I have been learning a bit of zulu (dropped out of class recently) and i love the simplicity and visual element to the phonetic words you find. I wanted to find a word that meant ‘calling’ or ‘invite’ and mema is an isizulu and isixhosa word for ‘send out an invitation to others’. I was looking at many different languages, but i liked this word the most. You see i want the work we make to draw people in and engage them.

What led to the idea of working with ‘fine aluminum woven mesh’, was it a material that you worked with before mema?

I previously worked with steel mesh and i loved the way light reflected from it. I knew immediately that it would make a good material for sculptural lights.

What was it about the material that appealed to you?

It looks like silk fabric but it is metal! I love metal. And i‘ve done pattern making and sewing in the past, so the two elements are coming together quite nicely for me.

It seems that you had to experiment quite a lot with constructing the ‘tool’ or mold you use to sculpt or emboss the material with?

Ari and i have been experimenting since late 2013! It’s been really fun and i’m glad that i’m working with someone who is as hardegat as me – we might have given up long before we cracked the process j we’ve tried approximately 4 different techniques so far and are happy with how it is going now.

How long does it normally take to construct a lamp in its entirety and what part of the process would you say is the most difficult?

The commercial lead time is 6-8 weeks, because we have a variety of parts and suppliers. But once all the materials and components are at hand and the mesh has been prepared, it takes me about 8 hours to ‘stitch’ it together and do the final forming. The final forming happens with everything joined together. That is definitely the trickiest part. Metal doesn’t like to be bent twice!

If the demand allows it what sort of procedure would go into mass producing a certain design or pattern?

We’d have to develop a digital/robotic process….we’ve discussed it and it is possible (ari can do that! Like wow!), but we’ve decided to keep our business within a human scale. So we’ll continue to develop tools, but they will mostly be hand operated by people and ultimately the work remains a handmade product. This is also more appropriate for a south african context.

The designs come in a very unique color way. What made you decide on the colours, does the material come in silver and what do you use to coat them with?

It’s anodized, which is an electro-dyeing process. This color way was chosen by me and developed with our supplier who does the dyeing. Basically the metal gets dipped into a tank with magnesium or other chemistry ‘stuffs’ j and when a current is charged through the metal it causes the natural oxide layer on the aluminum to go hard and be dyed. It’s really interesting and has taken us a while to get it right! I am very excited about the colors we can do – the designs we launch in late 2015 will probably have bright colors!

How many different styles do you have within the range right now and is the ‘ukhamba’ the most prominent model at the moment?

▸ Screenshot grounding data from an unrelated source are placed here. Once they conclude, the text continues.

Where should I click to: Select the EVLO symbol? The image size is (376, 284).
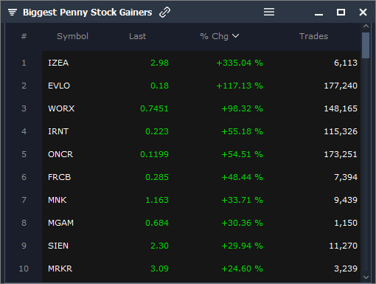[x=59, y=86]
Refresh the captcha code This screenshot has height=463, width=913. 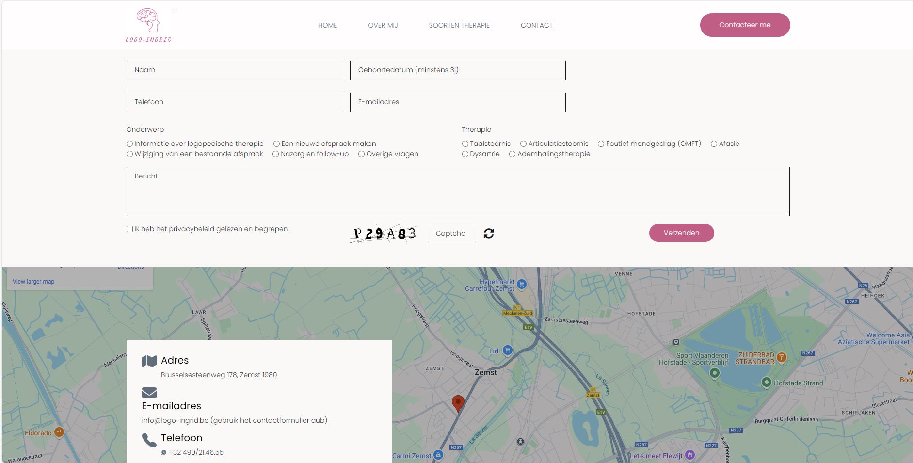[x=489, y=233]
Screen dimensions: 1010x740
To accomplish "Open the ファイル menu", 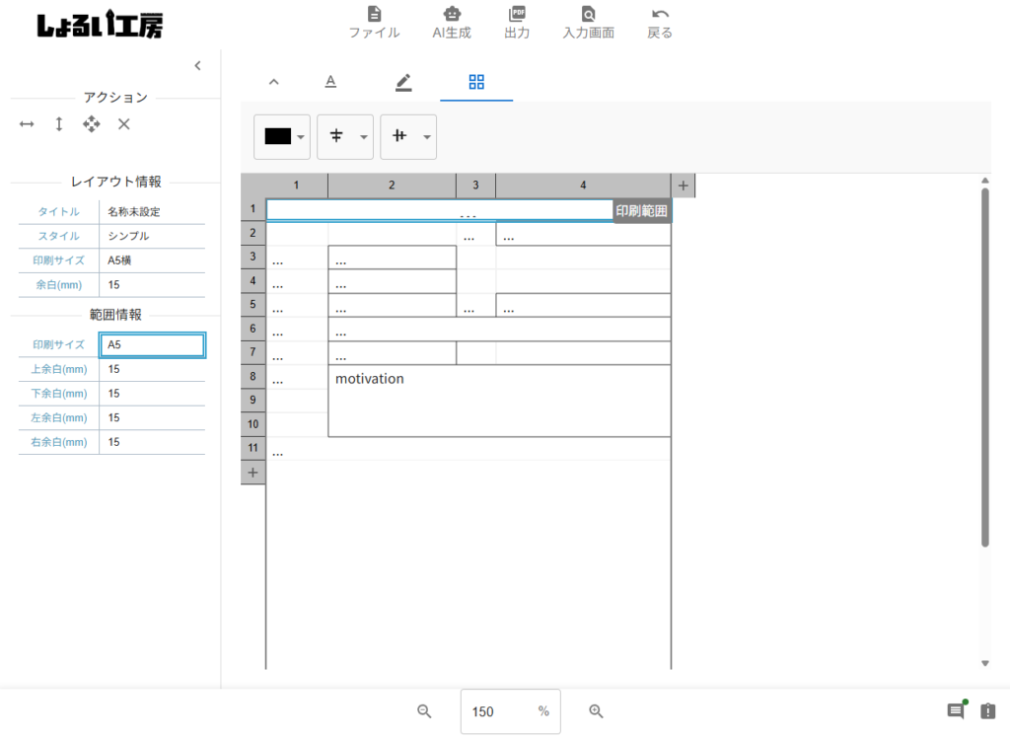I will point(374,22).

The ‘fan’ is the first design in the ‘ukhamba’ range – it’s the only design (in 3 different sizes) currently available. We’ll be launching a new design within the next 6 months. At the moment we have the first batches of production to manage as well as the business systems like crm and accounting software to set up. I’ve recently designed the website which took me a while because i am a novice at that. Everything takes time when you are diy-ing a business, but i am happier to be slow and thorough, and launch just one product at a time.

Do you see yourself moving towards producing the lamps on a much a larger scale like the sculptures you produced with willowlamp?

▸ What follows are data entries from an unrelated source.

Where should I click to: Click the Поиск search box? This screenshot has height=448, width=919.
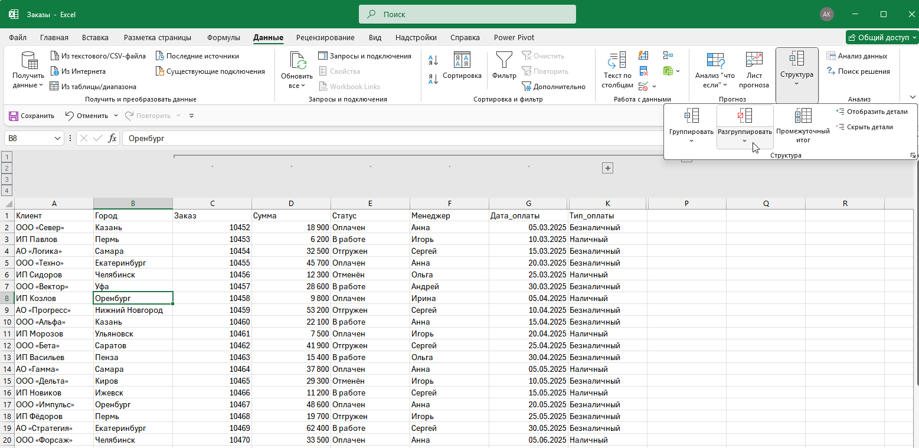point(467,14)
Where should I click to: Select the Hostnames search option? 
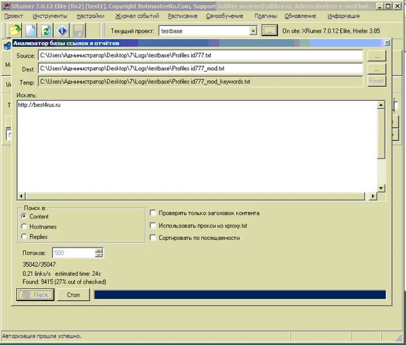click(24, 226)
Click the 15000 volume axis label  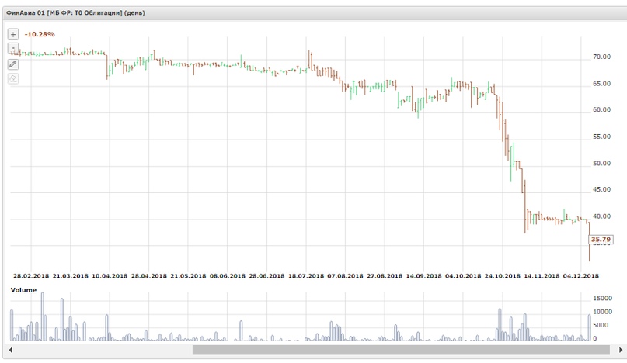click(x=605, y=299)
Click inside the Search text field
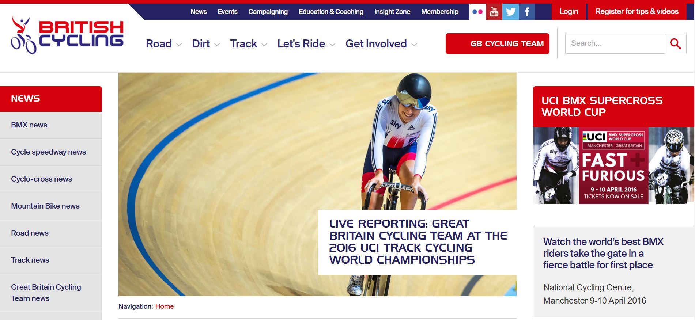Viewport: 695px width, 320px height. 615,43
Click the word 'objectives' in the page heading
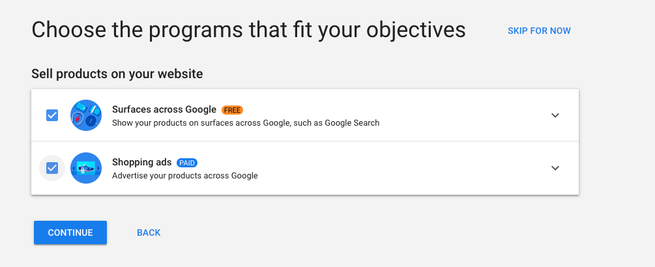The width and height of the screenshot is (655, 267). [409, 30]
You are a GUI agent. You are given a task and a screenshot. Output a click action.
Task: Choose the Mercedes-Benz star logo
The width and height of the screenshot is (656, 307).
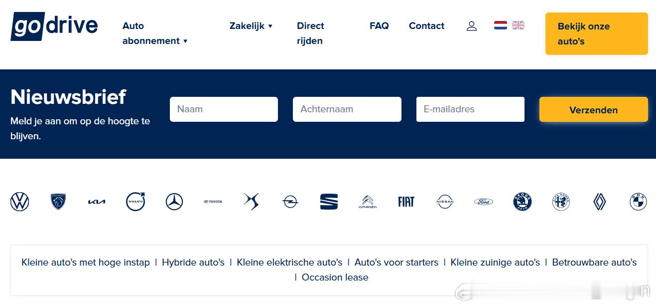tap(174, 202)
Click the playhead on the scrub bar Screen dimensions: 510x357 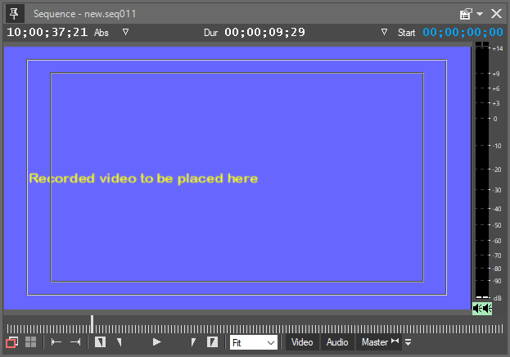pyautogui.click(x=92, y=324)
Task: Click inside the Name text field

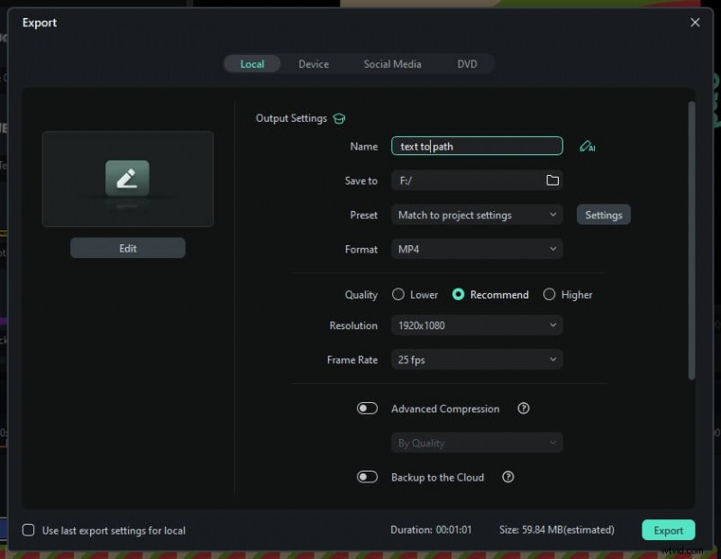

That’s always a goal. I love working at an architectural scale! Right now because i’m dealing with a whole new process, which has no prior examples, i am happy to be working at a smaller scale for now. The giant sculptures can come laterj. That’ll be amazing (not just because i love scampering up and down scaffolding)! Planning for a large scale project is also more daring and requires a bigger team. So it’s more exciting and rewarding as a group effort…it’s lovely.

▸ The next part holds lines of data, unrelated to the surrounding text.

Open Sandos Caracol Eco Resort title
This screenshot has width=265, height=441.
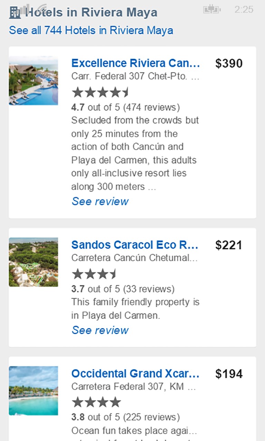click(135, 245)
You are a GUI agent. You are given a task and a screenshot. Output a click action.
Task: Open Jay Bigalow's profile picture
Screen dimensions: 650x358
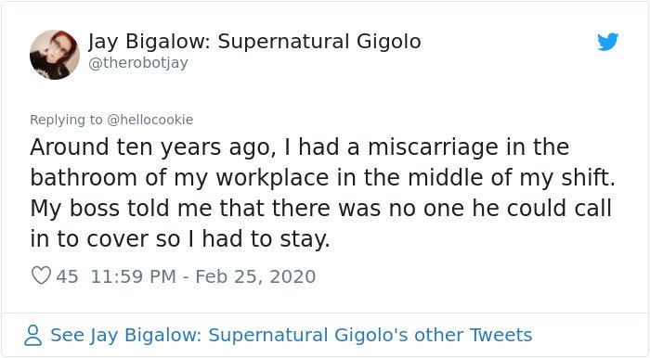point(55,55)
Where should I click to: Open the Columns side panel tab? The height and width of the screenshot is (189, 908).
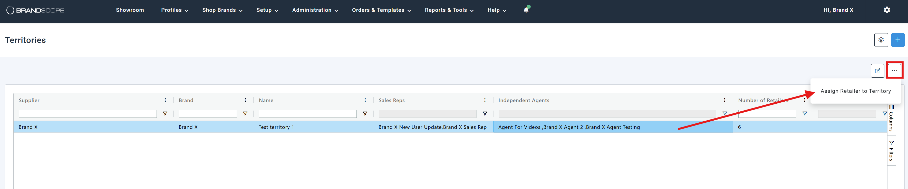891,118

Upon planning a new mesh design, what sort of work goes into constructing a new prototype for a potential new design?

We are working with a 2d material and creating 3d structures, so there’s a series of tests that go on. I use rhino 3d to create some tests first, and then transfer onto cardboard which gets formed. Once i am happy i will make a prototype in mesh. It’s pretty hard to get software to flatten out a 3d form without breaking it up into many pieces…. The biggest design challenge is to construct a 3d object with the fewest seams/joins as possible.

Where do you draw most of your inspiration from while working on new designs?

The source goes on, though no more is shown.